16- https://ca.wikipedia.org/wiki/Vergonha 17-1-2016 (traducción propia).

17- Ernest Gellner (1925-1995). Antropólogo social y filósofo checo-británico. Su principal aportación sobre el tema se encuentra en su obra publicada en 1983 «Naciones y nacionalismo».
Sobre la misma cuestión, añado dos apuntes más, tomados de la Wikipedia: «Ciertos teóricos, como Benedict Anderson, han afirmado que las condiciones necesarias para el nacionalismo incluyen el desarrollo de la prensa y el capitalismo. Anderson también afirma que los conceptos de nación y nacionalismo son fenómenos construidos dentro de la sociedad, llamándolos comunidades imaginadas. Ernest Gellner añade al concepto: el nacionalismo no es el despertar de las naciones hacia su conciencia propia: inventa naciones donde no las hay.» https://es.wikipedia.org/wiki/Nacio... «Para Eric Hobsbawm, en consonancia con la mayoría de autores, no son las naciones las que crean el nacionalismo, sino a la inversa, es el nacionalismo quien inventa la nación.» https://es.wikipedia.org/wiki/Naci%...
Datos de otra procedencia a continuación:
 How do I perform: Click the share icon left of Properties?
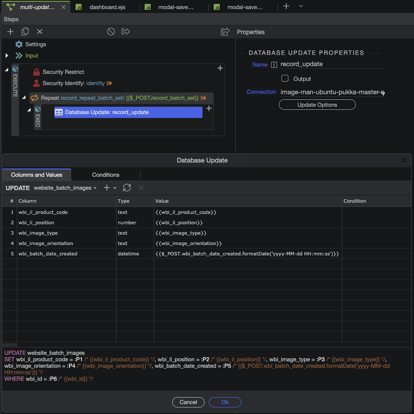(x=225, y=32)
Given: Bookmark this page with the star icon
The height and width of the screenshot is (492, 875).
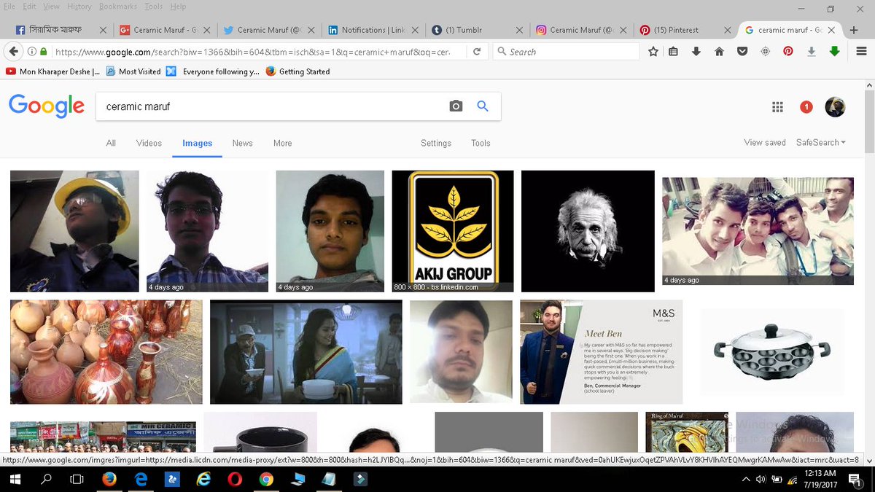Looking at the screenshot, I should point(653,51).
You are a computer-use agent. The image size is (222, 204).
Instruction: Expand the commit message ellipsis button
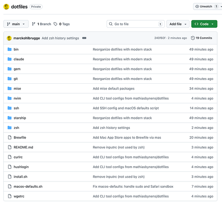click(x=84, y=38)
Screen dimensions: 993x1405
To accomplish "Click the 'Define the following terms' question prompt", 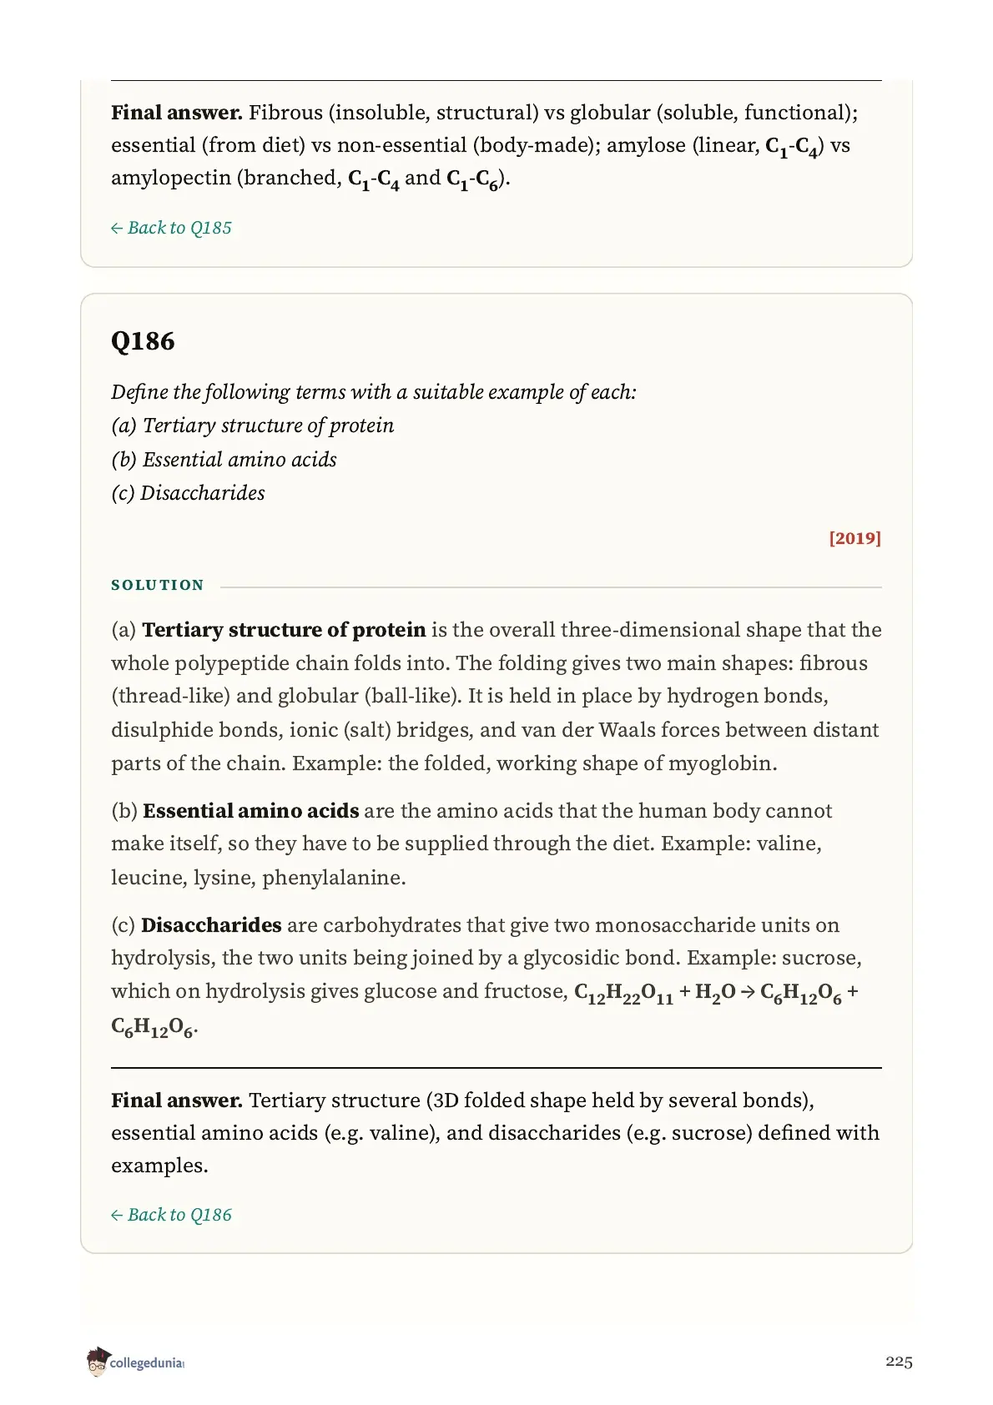I will pos(374,392).

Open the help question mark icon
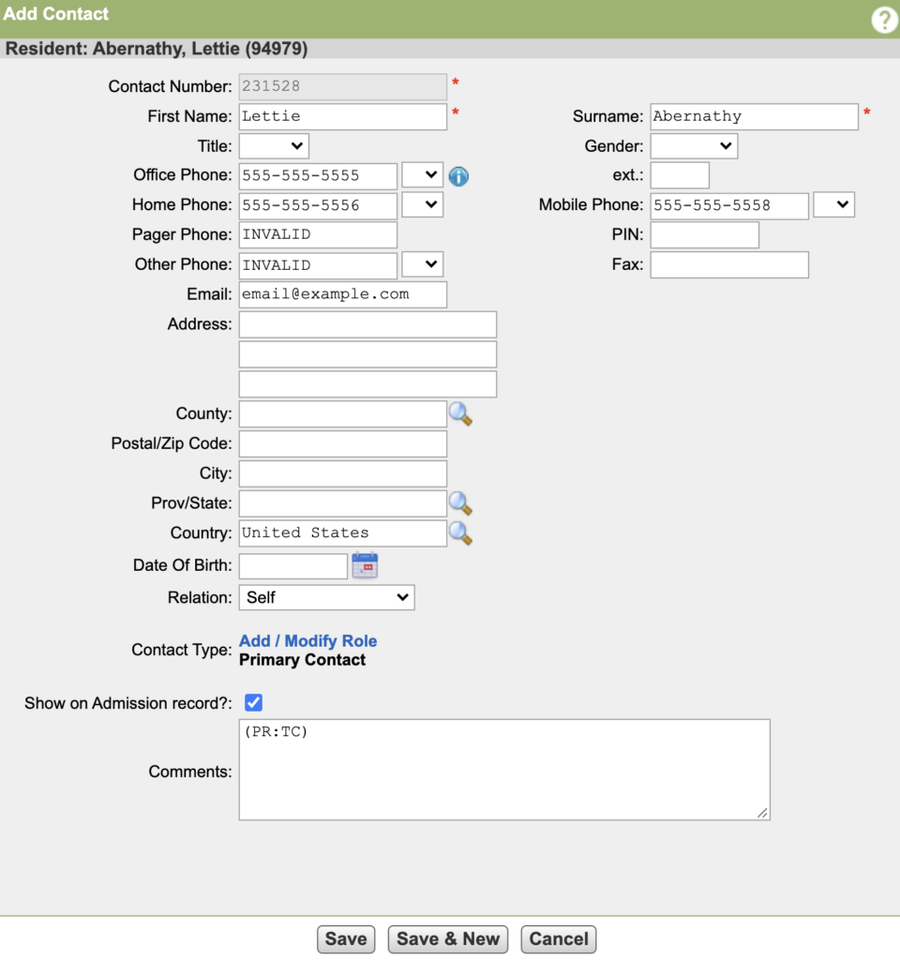[883, 20]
18- «Ya no se puede conservar la ilusión sobre el carácter de los ejércitos modernos. Ellos son mantenidos en forma permanente sólo para reprimir al “enemigo interno"; es así que los fuertes de París y de Lyon no fueron construidos para defender la ciudad contra el extranjero, sino para aplastar una revuelta. Y si fuera necesario un ejemplo irrefutable, podemos mencionar al ejército de Bélgica, ese paraíso del capitalismo; su neutralidad está garantizada por las potencias europeas, y sin embargo su ejército es uno de los más fuertes en proporción a la población. Los gloriosos campos de batalla del valiente ejército belga son las planicies de Borinage y de Charleroi; es en la sangre de los mineros y de los obreros desarmados donde los oficiales belgas templan sus espadas y aumentan sus charreteras. Las naciones europeas no tienen ejércitos nacionales, sino ejércitos mercenarios, que protegen a los capitalistas contra la furia popular que quisiera condenarlos a diez horas de trabajo en las minas o en el hilado.» Paul Lafargue, «El derecho a la pereza» (1883).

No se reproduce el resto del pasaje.